Some remarks and approaches, in no particular order:
- Obviously a critical thing here is that during the construction process, by going BFS over the number of performed edge substitutions, all partially constructed graphs with the same number of edge substitutions $k$ and $k+1$ done have to be stored simultaneously in memory. But I see no good way of avoiding this since it's essential to recognize isomorphic duplicates. The rejected ones and the ones from the second-to-last layer are garbage collected.
- To efficiently recognize isomorphs, I'm first doing a Weisfeiler-Lehman graph hash and store them in a map from hash to list of all graphs with the same hash. When a new graph is to be added to such a list, there will be pairwise direct isomorphism checks only with each other graph in that list (i.e. with the same hash), not others.

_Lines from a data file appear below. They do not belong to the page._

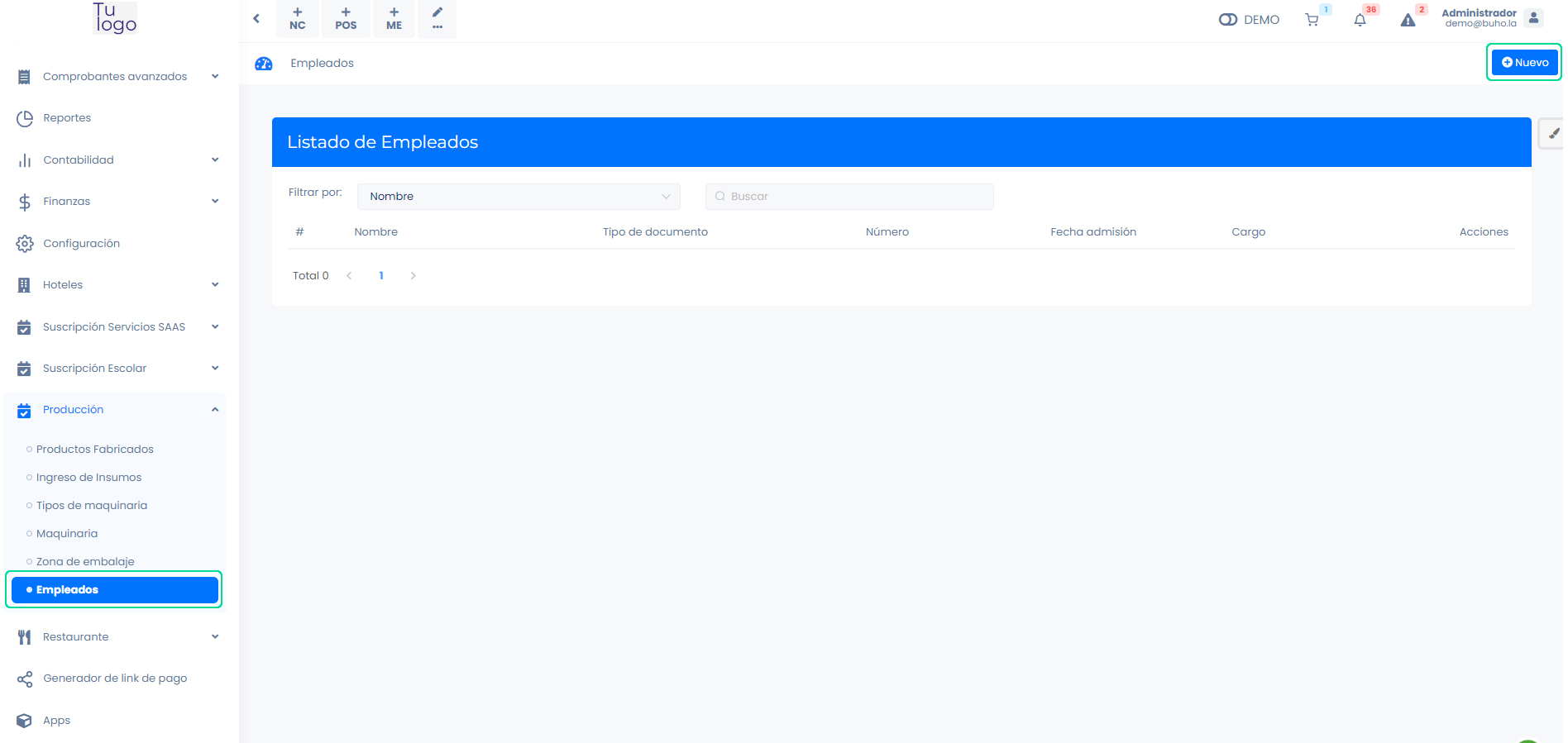Open the brush theme customizer tab
This screenshot has height=743, width=1568.
[x=1552, y=133]
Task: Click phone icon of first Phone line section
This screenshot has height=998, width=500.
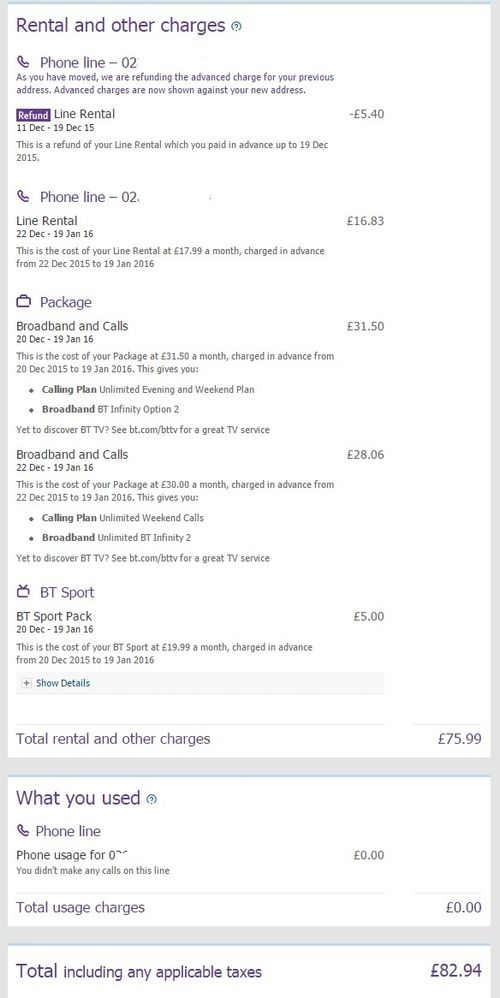Action: [x=24, y=62]
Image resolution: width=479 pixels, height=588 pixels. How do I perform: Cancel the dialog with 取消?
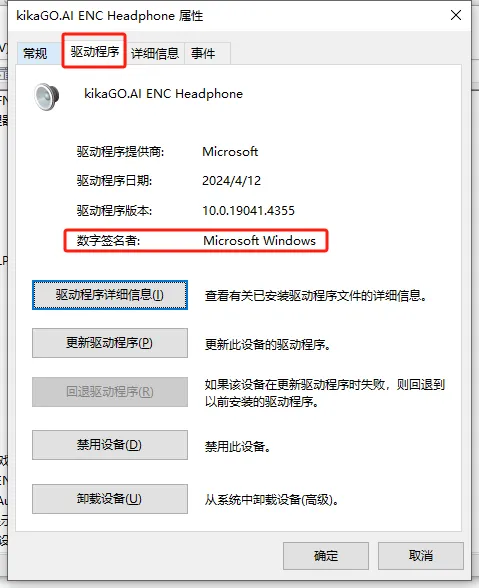click(x=420, y=556)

A pair is checked by first checking for matching degree sequence (question: is this unnecessary and equal degree sequence already implied by equal Weisfeiler-Lehman hash? wait, it's already unnecessary due to the construction from same node counts of each degree profile and same number of construction steps, isn't it?), then only if matching is a potentially expensive, definitive isomorphism test performed using the vf2 algorithm.
- What I see from logging the rejections separated by the check that triggered it is that in every step, roughly 3/4ths of the candidates are removed due to isomorphism.The ratio varies by size and node count profile but I don't have further insight here. Since that reduces basically the branching factor of this search by 3/4ths I'd say the isomorphism reduction is absolutely essential.
- Of course, that's still a lot of time spent generating graphs that are pruned due to isomorphism anyways. Is clean, isomorph-free generation possible for my specific purpose, a la McKay 1999? Would the effort be worth it?
- Note we are generating all possible graphs with the given node counts and degree types, when we only want the select few that could potentially end up with the correct flow in the end. I feel like this is the biggest block of improvement potential here. If it was somehow possible to reject candidates earlier on during the construction process on the basis of recognizing that, no matter how the not-yet-replaced connections to the universal vertex are re-wired, it cannot possibly result in the desired flow, that could result in huge savings. Need linear algebra buffs to chime in on this topic and the following points.
- It feels like what the graph is doing to get from the in-flow to the out-flow is one matrix multiplication, but I struggle to conceptualize how exactly this matrix relates to the weighted adjacency matrix I have and use to solve the system. Perhaps exploring this in more detail could give clues. We might use some variables in the adjacency matrix to denote still-reconnectable edges and perhaps that spans some kind of subvector space we could check for overlap with the demanded mapping somehow, but that's just very vague ideas and I don't know how to actually do this. Eigenvalue spectrum of the matrix maybe? I'm grasping at straws.
So, that's all I have for now. If you have any ideas for improvements, opportunity for pruning, or a different approach that would be more efficient, please chime in!